Genetic information is basically one’s DNA sequence, which includes health information and genetic information about the individual and their family. It is at the core of one’s individual privacy, as well as providing information on family members. As technology advances, genetic testing is easier and cheaper to obtain, and there are numerous companies in the market that offer quick and cost-effective genetic testing. The ethics of genetic testing is outside the scope of this piece, but is interesting in its own right.

Vanderbilt University School of Medicine has announced that it received a four-year, $4 million grant from the National Institutes of Health to establish the Vanderbilt Center for Genetic Privacy and Identity in Community Settings, which will study privacy concerns associated with the use of genomic information.

According to Vanderbilt, the Center will “examine the likelihood that lapses in protecting genomic information allow people to be identified, how people perceive such risks, and how effective legal and policy efforts are in reducing them.” The Center’s goal is to develop policy recommendations about this complex area.

Why should we be concerned about the use of our genomic information? According to the Council for Responsible Genetics (www.councilforresponsiblegenetics.org), one reason why the use of genetic information is important is because of genetic discrimination. It documented over five hundred cases where the use of genetic information was used to deny individuals employment or health or life insurance. The Genetic Information Non-discrimination Act (GINA) was passed in 2008 to provide individuals protection from these types of discriminatory behaviors.

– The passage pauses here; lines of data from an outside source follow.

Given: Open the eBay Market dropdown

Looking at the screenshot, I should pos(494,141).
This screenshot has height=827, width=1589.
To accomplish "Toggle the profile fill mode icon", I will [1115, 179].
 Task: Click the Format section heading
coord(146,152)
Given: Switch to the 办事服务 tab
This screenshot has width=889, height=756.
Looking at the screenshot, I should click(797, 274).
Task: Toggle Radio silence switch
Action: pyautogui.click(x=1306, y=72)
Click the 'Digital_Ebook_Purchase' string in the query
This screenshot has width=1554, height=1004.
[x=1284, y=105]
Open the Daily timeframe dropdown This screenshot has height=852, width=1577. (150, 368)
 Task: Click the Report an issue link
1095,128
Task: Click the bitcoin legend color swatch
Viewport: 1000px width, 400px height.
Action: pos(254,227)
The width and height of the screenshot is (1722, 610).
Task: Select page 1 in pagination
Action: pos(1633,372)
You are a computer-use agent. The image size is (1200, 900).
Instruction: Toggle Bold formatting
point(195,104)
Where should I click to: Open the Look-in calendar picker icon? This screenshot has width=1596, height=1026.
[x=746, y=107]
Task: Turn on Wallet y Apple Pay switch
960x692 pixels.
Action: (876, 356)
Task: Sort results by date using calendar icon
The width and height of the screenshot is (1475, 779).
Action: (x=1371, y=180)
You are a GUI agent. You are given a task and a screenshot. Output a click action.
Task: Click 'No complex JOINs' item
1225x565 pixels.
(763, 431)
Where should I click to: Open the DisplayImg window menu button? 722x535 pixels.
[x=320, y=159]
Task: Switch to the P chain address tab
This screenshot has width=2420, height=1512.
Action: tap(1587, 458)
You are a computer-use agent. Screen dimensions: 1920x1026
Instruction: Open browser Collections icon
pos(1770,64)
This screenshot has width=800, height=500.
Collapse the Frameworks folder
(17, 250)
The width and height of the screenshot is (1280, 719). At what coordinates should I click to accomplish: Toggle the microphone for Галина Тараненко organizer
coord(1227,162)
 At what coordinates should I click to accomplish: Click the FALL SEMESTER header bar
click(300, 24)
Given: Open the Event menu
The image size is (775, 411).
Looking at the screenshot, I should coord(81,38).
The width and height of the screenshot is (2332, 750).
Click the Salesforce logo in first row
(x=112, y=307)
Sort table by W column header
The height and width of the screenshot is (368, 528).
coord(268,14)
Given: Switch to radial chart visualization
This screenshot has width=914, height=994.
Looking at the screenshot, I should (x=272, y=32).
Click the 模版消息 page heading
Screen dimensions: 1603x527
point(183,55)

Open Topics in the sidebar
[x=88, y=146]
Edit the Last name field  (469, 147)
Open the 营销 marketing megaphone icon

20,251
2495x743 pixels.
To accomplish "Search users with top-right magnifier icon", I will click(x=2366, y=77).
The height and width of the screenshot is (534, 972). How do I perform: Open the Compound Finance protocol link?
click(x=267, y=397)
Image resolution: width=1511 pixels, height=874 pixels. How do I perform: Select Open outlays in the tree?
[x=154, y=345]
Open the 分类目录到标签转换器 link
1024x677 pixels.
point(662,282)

Genomic information is used by law enforcement to investigate crimes and DNA is now being used to exonerate those who have been wrongfully accused and imprisoned. Often, when one is accused of a crime, s/he is required to submit to a DNA test and has no choice, which was upheld by the U.S. Supreme Court in a 5-4 decision. The FBI’s National DNA Index System (NDIS) is a database that is populated with DNA samples of crime scenes, those arrested for crimes and those convicted of crimes. It holds millions of samples. And it doesn’t delete the samples of those arrested, but not convicted or of victims. Privacy advocates contend that the DNA samples can be used for other purposes—there are no rules around how the samples can be used by law enforcement once they have it, and that samples collected in a law enforcement setting should have privacy protections over how it is collected, maintained, stored, used and expunged.

Most concerning are the issues around surreptitious collection of DNA or genomic information. There is no federal law that prohibits surreptitious DNA testing. Some states have enacted legislation prohibiting the use and disclosure of genetic information, but not all. Further, when consumers send off a swab of the inside of their mouth to a private company to perform genetic testing, the company is not prohibited by law from using, selling or further disclosing the information as it is not covered by HIPAA and prohibited from doing so like your doctor or hospital is.

In fact, usually the individual has given consent to allow the company to use and disclose the information any way it sees fit somewhere in the fine print.

According to the Presidential Commission for the Study of Bioethical Issues’ publication “Privacy and Progress in Whole Genomic Sequencing,” one of the greatest concerns of the collection of genomic data is “Because whole genome sequence data provide important insights into the medical and related life prospects of individuals as well as their relatives–who most likely did not consent to the sequencing procedure–these privacy concerns extend beyond those of the individual participating in whole genome sequencing…data gathered now may well reveal important information, entirely unanticipated and unplanned for…”

Another privacy concern listed includes the potential for unauthorized access to and misuse of information. The example given is someone picking up a discarded coffee cup, sending the cup and saliva from the cup to a commercial lab to try to find out the person’s predisposition of a neurodegenerative disease and use it in a custody dispute, or expose it on social media to embarrass the individual or “adversely affect that individual’s chance of finding a spouse, achieving standing in the community, or pursuing a desired career path” or worse-like blackmail.

You might not have control over some collection of your DNA, but you do have control of giving your genomic information to commercial entities. Before you do, consider the impact of sharing your DNA with commercial entities and find out what you are consenting to before you send it. Your genomic information includes information about your family members too, so your decision may affect others. Be educated on how your genomic information will be used, sold or disclosed before you send it off and consent to its unlimited use. It may affect you or your children in the future.